Data records Block Start

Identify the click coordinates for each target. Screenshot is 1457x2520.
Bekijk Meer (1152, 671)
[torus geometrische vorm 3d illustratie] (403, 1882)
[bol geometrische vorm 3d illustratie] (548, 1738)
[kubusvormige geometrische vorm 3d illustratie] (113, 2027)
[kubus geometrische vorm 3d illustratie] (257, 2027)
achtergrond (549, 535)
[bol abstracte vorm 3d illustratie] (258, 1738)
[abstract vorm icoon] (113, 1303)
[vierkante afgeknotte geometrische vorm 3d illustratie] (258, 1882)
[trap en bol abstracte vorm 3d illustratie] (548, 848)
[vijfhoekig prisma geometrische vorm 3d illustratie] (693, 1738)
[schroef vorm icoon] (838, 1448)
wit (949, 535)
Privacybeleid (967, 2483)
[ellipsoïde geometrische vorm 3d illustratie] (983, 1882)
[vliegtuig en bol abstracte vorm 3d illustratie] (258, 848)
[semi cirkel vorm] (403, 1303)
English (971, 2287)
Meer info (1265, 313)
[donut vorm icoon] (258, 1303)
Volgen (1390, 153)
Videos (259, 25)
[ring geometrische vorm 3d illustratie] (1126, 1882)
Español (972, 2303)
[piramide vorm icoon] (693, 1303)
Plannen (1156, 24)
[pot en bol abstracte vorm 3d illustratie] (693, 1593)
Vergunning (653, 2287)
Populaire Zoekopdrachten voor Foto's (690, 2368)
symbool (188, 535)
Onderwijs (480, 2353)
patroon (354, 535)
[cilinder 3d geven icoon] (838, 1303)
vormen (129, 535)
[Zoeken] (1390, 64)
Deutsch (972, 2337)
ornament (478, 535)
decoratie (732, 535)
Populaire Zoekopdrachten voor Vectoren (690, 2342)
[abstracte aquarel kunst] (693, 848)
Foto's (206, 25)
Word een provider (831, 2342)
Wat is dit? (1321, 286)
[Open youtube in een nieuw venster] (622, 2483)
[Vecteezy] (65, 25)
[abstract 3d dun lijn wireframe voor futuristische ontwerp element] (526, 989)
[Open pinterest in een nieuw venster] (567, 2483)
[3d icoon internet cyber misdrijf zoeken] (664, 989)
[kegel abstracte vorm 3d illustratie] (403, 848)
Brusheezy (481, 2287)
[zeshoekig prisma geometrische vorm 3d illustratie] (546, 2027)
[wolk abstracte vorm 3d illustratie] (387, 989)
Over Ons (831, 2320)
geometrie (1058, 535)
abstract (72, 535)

Data records Block End

Directions: Set the records above down again, exactly as they read.

Task result:
Identify the click coordinates for each target. Screenshot is 1457x2520.
Bekijk Meer (1152, 671)
[torus geometrische vorm 3d illustratie] (403, 1882)
[bol geometrische vorm 3d illustratie] (548, 1738)
[kubusvormige geometrische vorm 3d illustratie] (113, 2027)
[kubus geometrische vorm 3d illustratie] (257, 2027)
achtergrond (549, 535)
[bol abstracte vorm 3d illustratie] (258, 1738)
[abstract vorm icoon] (113, 1303)
[vierkante afgeknotte geometrische vorm 3d illustratie] (258, 1882)
[trap en bol abstracte vorm 3d illustratie] (548, 848)
[vijfhoekig prisma geometrische vorm 3d illustratie] (693, 1738)
[schroef vorm icoon] (838, 1448)
wit (949, 535)
Privacybeleid (967, 2483)
[ellipsoïde geometrische vorm 3d illustratie] (983, 1882)
[vliegtuig en bol abstracte vorm 3d illustratie] (258, 848)
[semi cirkel vorm] (403, 1303)
English (971, 2287)
Meer info (1265, 313)
[donut vorm icoon] (258, 1303)
Volgen (1390, 153)
Videos (259, 25)
[ring geometrische vorm 3d illustratie] (1126, 1882)
Español (972, 2303)
[piramide vorm icoon] (693, 1303)
Plannen (1156, 24)
[pot en bol abstracte vorm 3d illustratie] (693, 1593)
Vergunning (653, 2287)
Populaire Zoekopdrachten voor Foto's (690, 2368)
symbool (188, 535)
Onderwijs (480, 2353)
patroon (354, 535)
[cilinder 3d geven icoon] (838, 1303)
vormen (129, 535)
[Zoeken] (1390, 64)
Deutsch (972, 2337)
ornament (478, 535)
decoratie (732, 535)
Populaire Zoekopdrachten voor Vectoren (690, 2342)
[abstracte aquarel kunst] (693, 848)
Foto's (206, 25)
Word een provider (831, 2342)
Wat is dit? (1321, 286)
[Open youtube in een nieuw venster] (622, 2483)
[Vecteezy] (65, 25)
[abstract 3d dun lijn wireframe voor futuristische ontwerp element] (526, 989)
[Open pinterest in een nieuw venster] (567, 2483)
[3d icoon internet cyber misdrijf zoeken] (664, 989)
[kegel abstracte vorm 3d illustratie] (403, 848)
Brusheezy (481, 2287)
[zeshoekig prisma geometrische vorm 3d illustratie] (546, 2027)
[wolk abstracte vorm 3d illustratie] (387, 989)
Over Ons (831, 2320)
geometrie (1058, 535)
abstract (72, 535)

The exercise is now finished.